Не беспокойтесь. Никто не знает, кто он. Он есть! А все те, кто говорит, что знает, лишь просто повторяют штампы. Они, должно быть, прочли об этом в священных писаниях. Но там все лишь слова. Вы можете сказать: «Я брахма», или «Я атман», или «Я высшая самость», но все эти слова — штампы. Они безобразны. Они ничего не говорят, они ничего не значат.
«Я чувствую, что мне нужно обосноваться на каком-то уровне». Да, это хорошо. Вам это нужно. Но обоснование не имеет ничего общего со знанием; обоснование имеет что-то общее с бытием. Вот почему я говорю, что Марк Аврелий лучше Сократа, когда говорит: «Будь собой!»
«Разве нет для этого места?» Место — это часть пространства. Время и место не существуют в вас — и время, и место исчезают там. Вы будете обоснованы только в том случае, если достигнете внутри себя определенного состояния: когда вы не сможете сказать, кто вы, когда вы не можете сказать, где вы, когда вы не можете сказать, когда вы. Все остановилось; время не движется. Часы, может быть, движутся: тик-так, тик-так; они могут идти. Вы можете слушать их, но время не движется — это лишь тщетные колебания часов. Что-то глубоко внутри вас остановилось. В этом смысл того, что я называю «точкой без времени».
И нет пространства. Вы не можете сказать, где вы, само понятие «где» не имеет значения.
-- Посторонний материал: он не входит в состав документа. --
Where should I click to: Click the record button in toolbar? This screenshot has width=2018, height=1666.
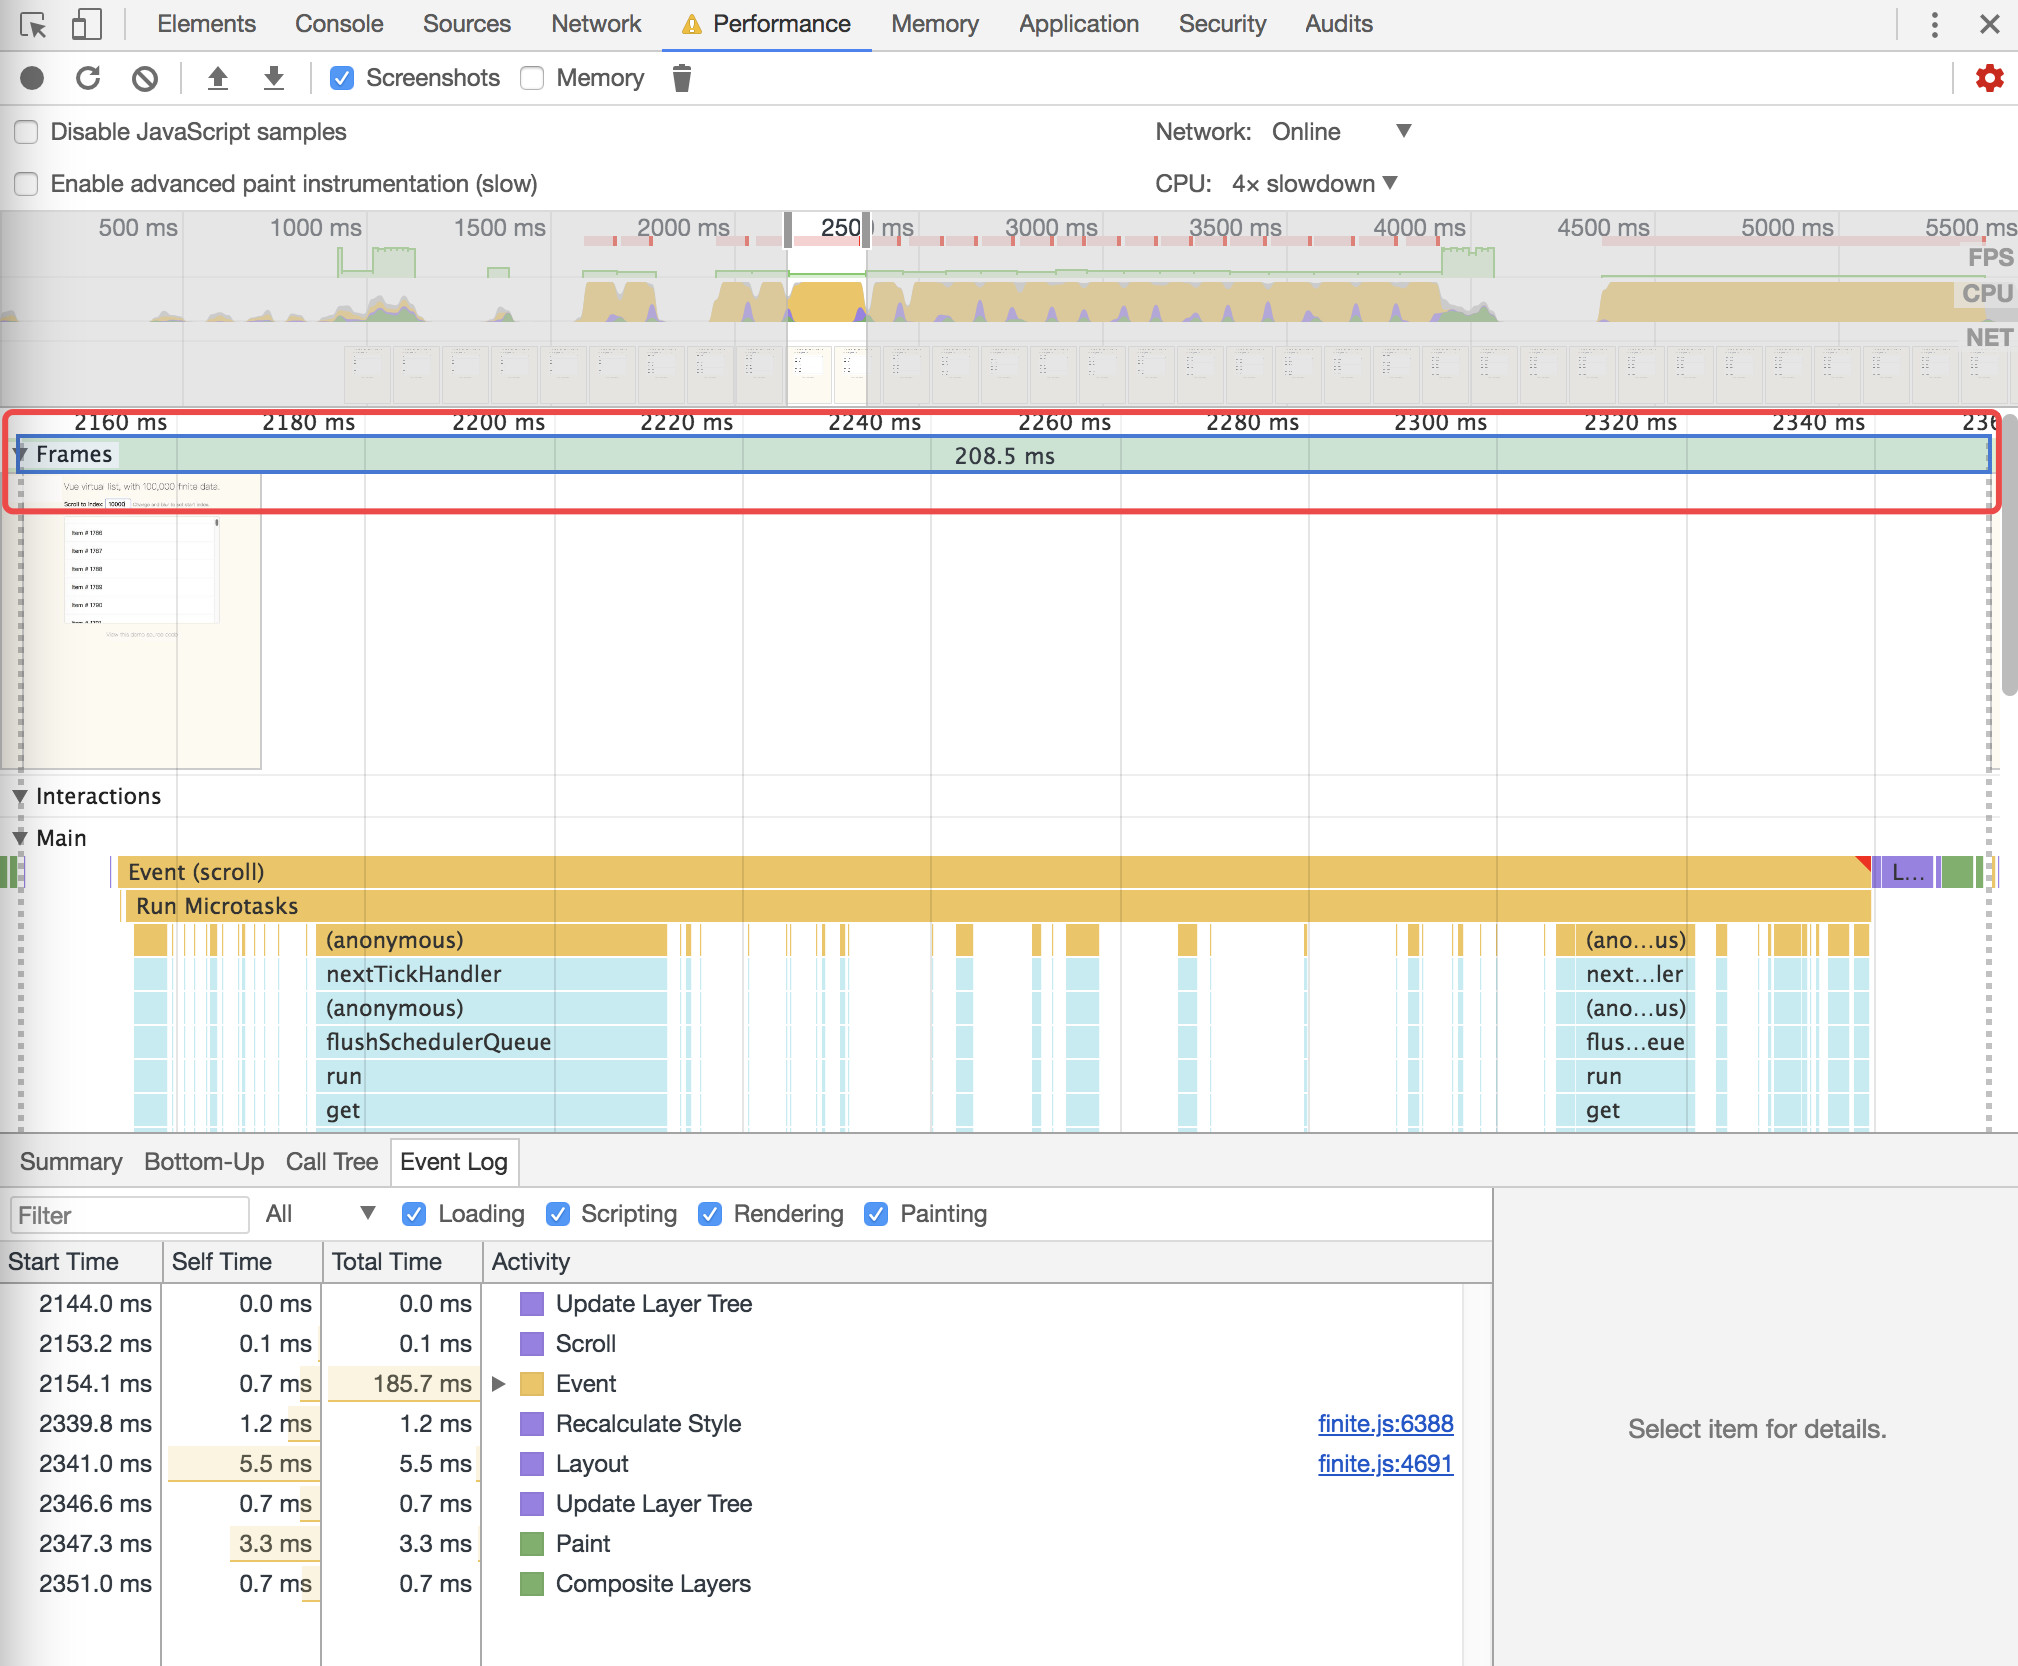pyautogui.click(x=32, y=78)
Вы не можете показать на карте, где вы. Вас больше нет на карте, вы не принадлежите карте. Вы больше не часть того, что может быть измерено, вы больше не часть того, что может быть вычерчено. Вы вышли за пределы, вы трансцендировали.
Вы можете смотреть на пространство, но вы сами не находитесь в пространстве; вы можете смотреть на время, но вы сами не находитесь во времени. Вот тогда вы обоснованы. Это то, что я называю «бытие»; это то, что Иисус называет «царство Божье»; это то, что Будда называет «нирвана».
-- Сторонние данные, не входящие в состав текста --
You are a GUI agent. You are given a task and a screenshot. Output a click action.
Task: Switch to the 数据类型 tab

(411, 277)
Да, вам нужно обосновать себя. Но было бы лучше сказать: «Вы уже имеете основы. Вам нужно осознание их». Как вы можете быть, если у вас нет основы? Вы уже в Боге. Как может быть иначе? Не может быть по-другому; может быть только так. Но вы не осознаете этого. Становитесь более и более наблюдательными, осознающими. Не нужно беспокоиться о знании; не задавайтесь вопросом, кто вы такие. Просто станьте осознающими.
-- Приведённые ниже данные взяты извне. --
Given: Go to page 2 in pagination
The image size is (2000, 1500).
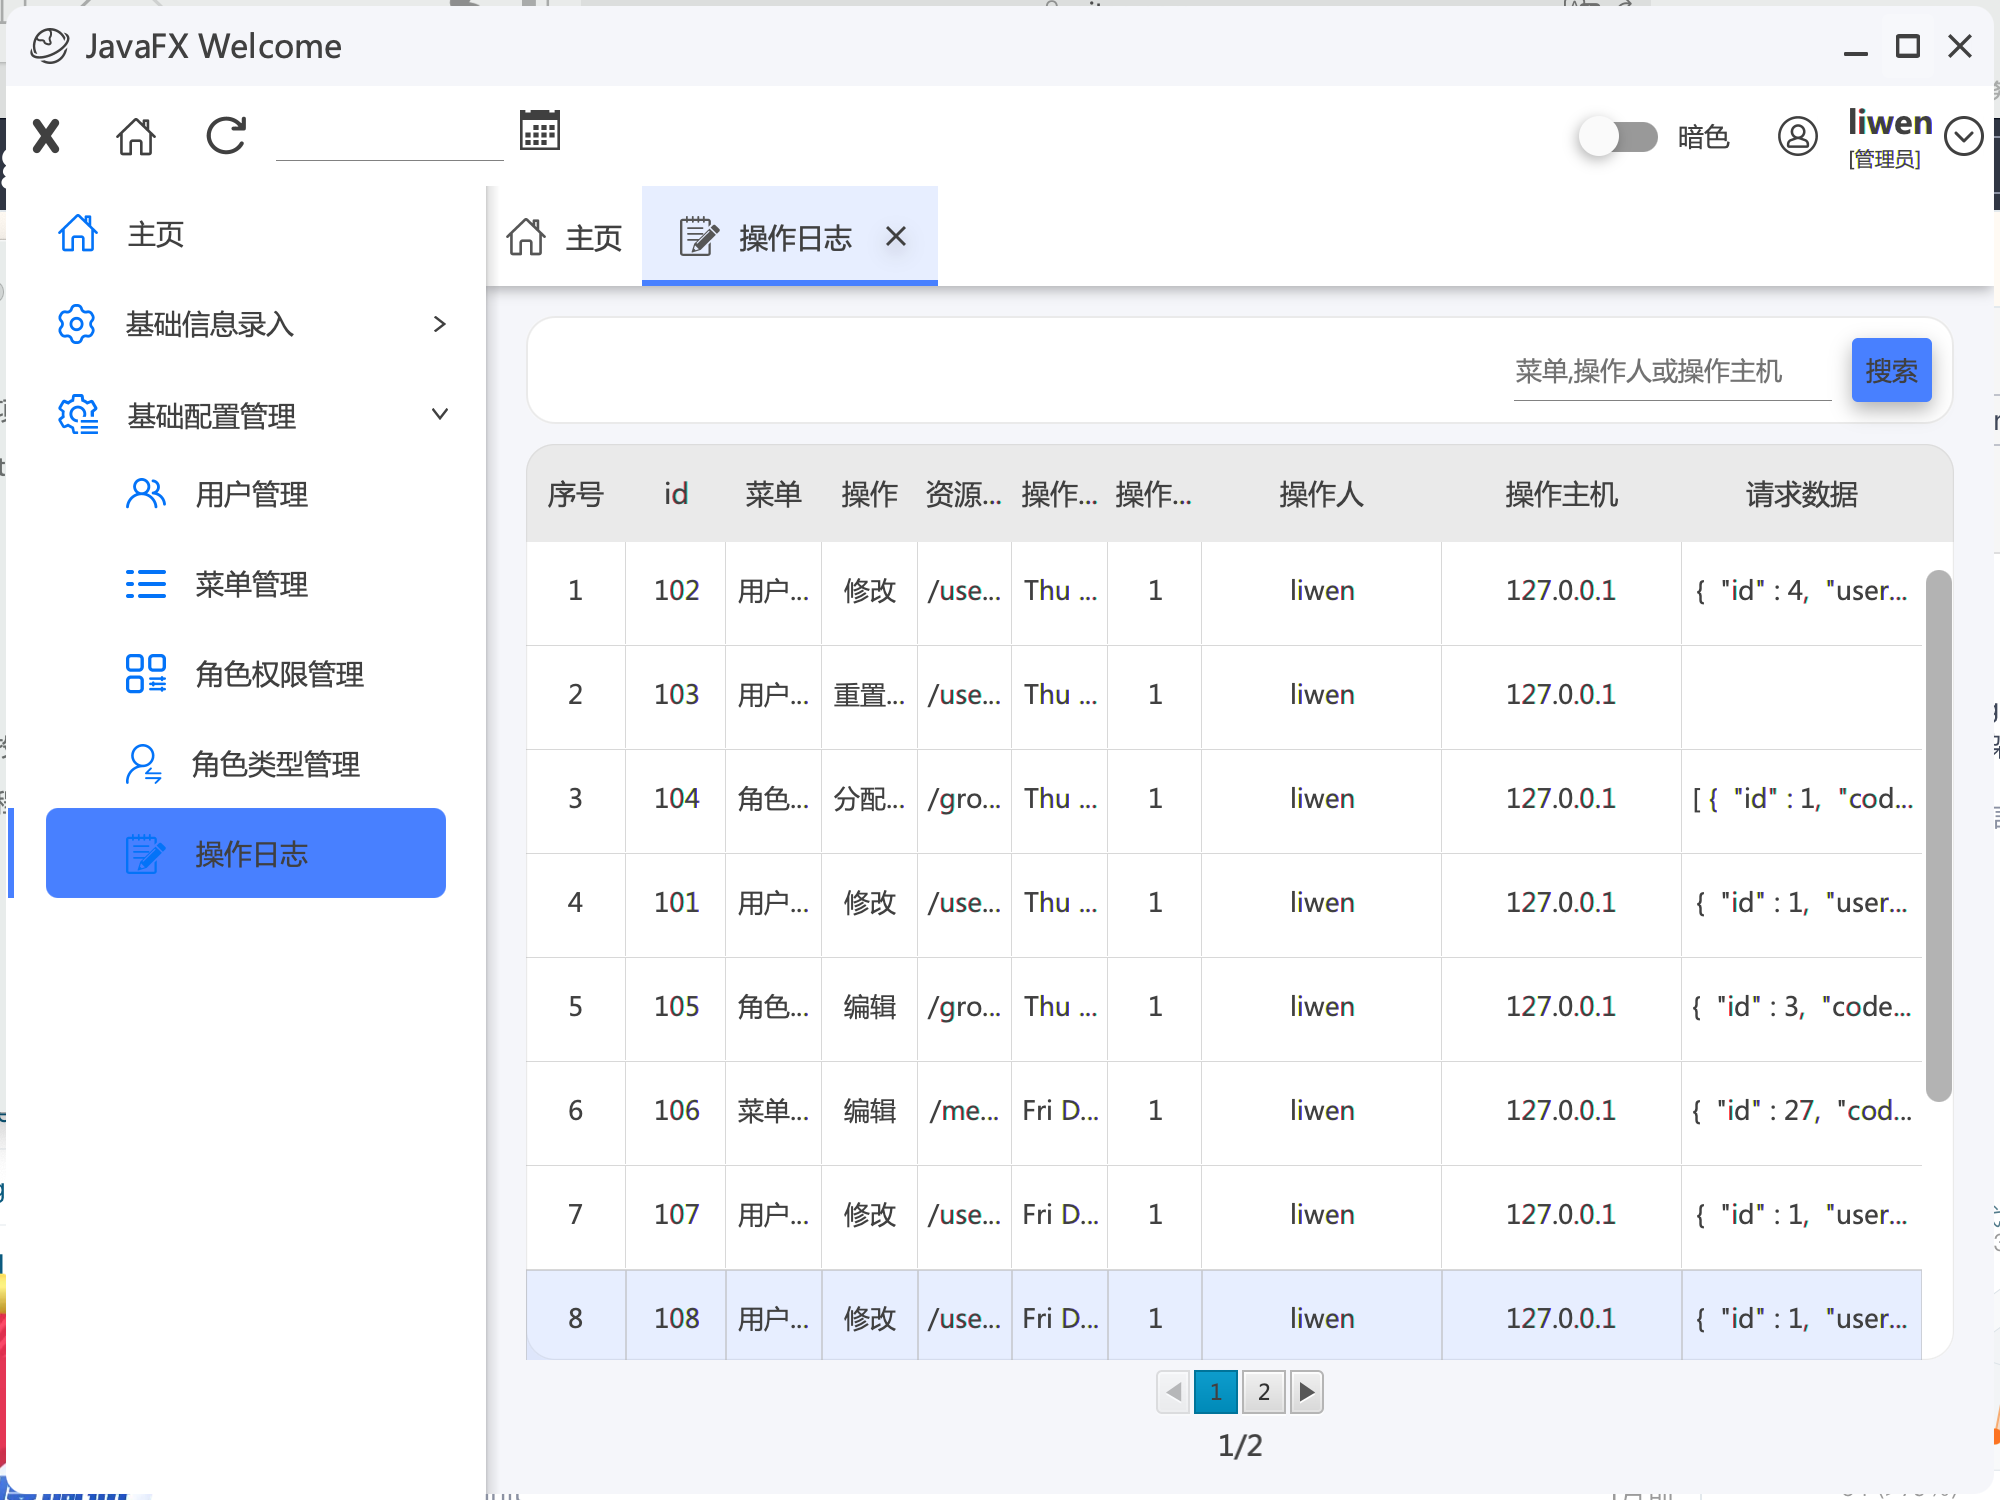Looking at the screenshot, I should click(1263, 1391).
Кем бы вы ни были: X, Y, Z — это неизвестное действует. Кем бы вы ни были, просто станьте осознающими, внимательными. Пусть это неизвестное или непознаваемое внутри вас не впадает в оцепенение и не спит. Пробудите его. Не позволяйте ему предаваться сновидениям. Встряхните его ото сна, и тогда вы вдруг поймете, что уже имеете основы. На самом деле, все, что нужно, уже есть. Нужно только обернуться.
Вот что имеет в виду Иисус, когда говорит: «Вернитесь? Царство Божье под рукой». Он говорит о ваших руках. Царство Божье всегда в руках. Лишь немного протяните свою руку и вы коснетесь его. Это протягивание руки и есть то, что я понимаю под осознаванием.
Я никогда не имел возможности по-настоящему влюбиться, познать, что есть отдача себя. Удержит ли это обстоятельство меня от того, чтобы по-настоящему влюбиться в вас, впасть в это безумие любви? Достаточно ли просто ощущать тихую любовь, уважение — или все же необходима эта странная форма душевного нездоровья?
Не беспокойтесь. У вас возникает проблема, потому что вы, должно быть, сравниваете себя с другими. Это ваша странная форма душевного нездоровья.
У каждого свой способ влюбляться. Никогда не сравнивайте. Один может танцевать, может восторгаться и петь, а другой может сидеть тихо с закрытыми глазами. Каждый из них безумен по-своему. Не думайте, что вы не безумны, а тот, кто танцует, безумен, поскольку танцующий подумает: «Вы безумны? Вы влюбились и все-таки сидите с закрытыми глазами? Что вы делаете? Танцуйте!»